The Sprint Backlog
The Sprint Backlog is the output of the sprint planning meeting. It is essentially the list of tasks that the Scrum team needs to complete during the sprint in order to turn a selected set of product backlog items into a deliverable increment of functionality. Unlike product backlog items, sprint backlog tasks have a time-based (hourly) estimate. Since the core scrum team is doing the work, they are responsible for keeping the Sprint Backlog up to date.
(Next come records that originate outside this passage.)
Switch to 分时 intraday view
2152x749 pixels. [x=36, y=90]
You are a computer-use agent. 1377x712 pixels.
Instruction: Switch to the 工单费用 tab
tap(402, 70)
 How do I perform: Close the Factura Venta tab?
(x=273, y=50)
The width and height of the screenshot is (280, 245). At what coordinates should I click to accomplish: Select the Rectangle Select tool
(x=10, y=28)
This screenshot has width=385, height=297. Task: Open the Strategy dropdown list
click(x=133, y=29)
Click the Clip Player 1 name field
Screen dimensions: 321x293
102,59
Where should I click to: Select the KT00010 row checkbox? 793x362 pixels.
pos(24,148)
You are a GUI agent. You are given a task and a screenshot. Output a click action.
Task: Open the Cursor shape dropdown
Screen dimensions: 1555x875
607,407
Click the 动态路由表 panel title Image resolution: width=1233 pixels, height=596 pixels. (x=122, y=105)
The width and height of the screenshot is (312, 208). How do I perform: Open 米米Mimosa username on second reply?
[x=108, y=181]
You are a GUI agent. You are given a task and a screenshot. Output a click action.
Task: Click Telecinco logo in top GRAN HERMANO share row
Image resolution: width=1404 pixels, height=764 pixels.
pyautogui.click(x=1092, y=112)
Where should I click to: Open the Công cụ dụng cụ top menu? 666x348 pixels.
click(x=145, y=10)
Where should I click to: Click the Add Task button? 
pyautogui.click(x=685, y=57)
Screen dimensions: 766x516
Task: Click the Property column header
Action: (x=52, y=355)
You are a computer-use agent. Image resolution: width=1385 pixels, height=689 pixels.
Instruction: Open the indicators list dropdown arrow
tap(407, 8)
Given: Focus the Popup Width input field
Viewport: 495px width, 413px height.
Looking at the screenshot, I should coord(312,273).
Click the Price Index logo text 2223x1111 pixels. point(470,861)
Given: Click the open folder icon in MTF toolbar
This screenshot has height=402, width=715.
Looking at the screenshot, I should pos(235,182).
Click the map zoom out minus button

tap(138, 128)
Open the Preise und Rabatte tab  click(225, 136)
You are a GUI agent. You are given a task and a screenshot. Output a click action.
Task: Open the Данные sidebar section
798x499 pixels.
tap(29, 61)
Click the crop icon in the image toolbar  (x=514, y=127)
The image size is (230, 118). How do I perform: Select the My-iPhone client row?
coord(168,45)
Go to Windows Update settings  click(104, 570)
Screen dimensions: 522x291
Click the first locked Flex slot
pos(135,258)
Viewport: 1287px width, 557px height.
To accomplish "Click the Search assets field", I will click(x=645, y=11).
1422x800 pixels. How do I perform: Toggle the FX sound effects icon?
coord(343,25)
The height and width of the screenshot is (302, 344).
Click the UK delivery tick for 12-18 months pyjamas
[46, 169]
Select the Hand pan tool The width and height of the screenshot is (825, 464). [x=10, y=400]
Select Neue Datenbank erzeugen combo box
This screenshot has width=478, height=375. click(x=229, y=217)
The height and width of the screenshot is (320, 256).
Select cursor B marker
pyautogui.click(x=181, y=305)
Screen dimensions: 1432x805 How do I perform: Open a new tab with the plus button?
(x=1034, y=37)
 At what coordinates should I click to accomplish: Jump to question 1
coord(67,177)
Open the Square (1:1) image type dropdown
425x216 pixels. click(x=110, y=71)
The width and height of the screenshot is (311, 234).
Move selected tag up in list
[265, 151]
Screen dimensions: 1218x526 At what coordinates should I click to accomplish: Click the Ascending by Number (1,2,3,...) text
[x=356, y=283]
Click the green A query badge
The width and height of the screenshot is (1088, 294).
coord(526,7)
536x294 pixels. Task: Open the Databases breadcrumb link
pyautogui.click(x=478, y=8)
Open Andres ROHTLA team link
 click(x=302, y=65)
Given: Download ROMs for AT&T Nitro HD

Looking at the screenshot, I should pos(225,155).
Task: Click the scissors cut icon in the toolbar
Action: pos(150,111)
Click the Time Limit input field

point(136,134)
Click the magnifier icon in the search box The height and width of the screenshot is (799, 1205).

During a sprint, new tasks may be discovered and tasks already identified may be adjusted. This is perfectly normal behavior. The Scrum team simply adds the new tasks (and an estimate of the work remaining on that task) to the sprint backlog or adjusts the wording (and if necessary the estimated work remaining) for tasks in progress. As the Scrum team completes tasks, they should be marked on the sprint backlog. The sprint backlog shows the scrum team members what is complete and what remains. This data will help team members run an effective daily scrum meeting.
While changes to the sprint backlog are expected, the ScrumMaster should be watching for patterns about the type or amount of work that is added or adjusted. If a pattern emerges, it can teach a team quite a bit about the system as it is built and possibly themselves as a team. The picture below shows a typical sprint backlog. The lines with Work Item IDs are the product backlog items. The indented lines underneath each product backlog items are the tasks associated with completing the feature. One indicator for looking for patterns is through burndown charts.
Looking at the sample sprint backlog below, notice that line item 32 was not originally part of the sprint backlog; it was identified and added on the second day of the sprint. This is evident because the Initial column doesn't have a number and because the data elements for Day 1 are blank. This visual indicator shows the team and the ScrumMaster that this item was added late, on day two specifically.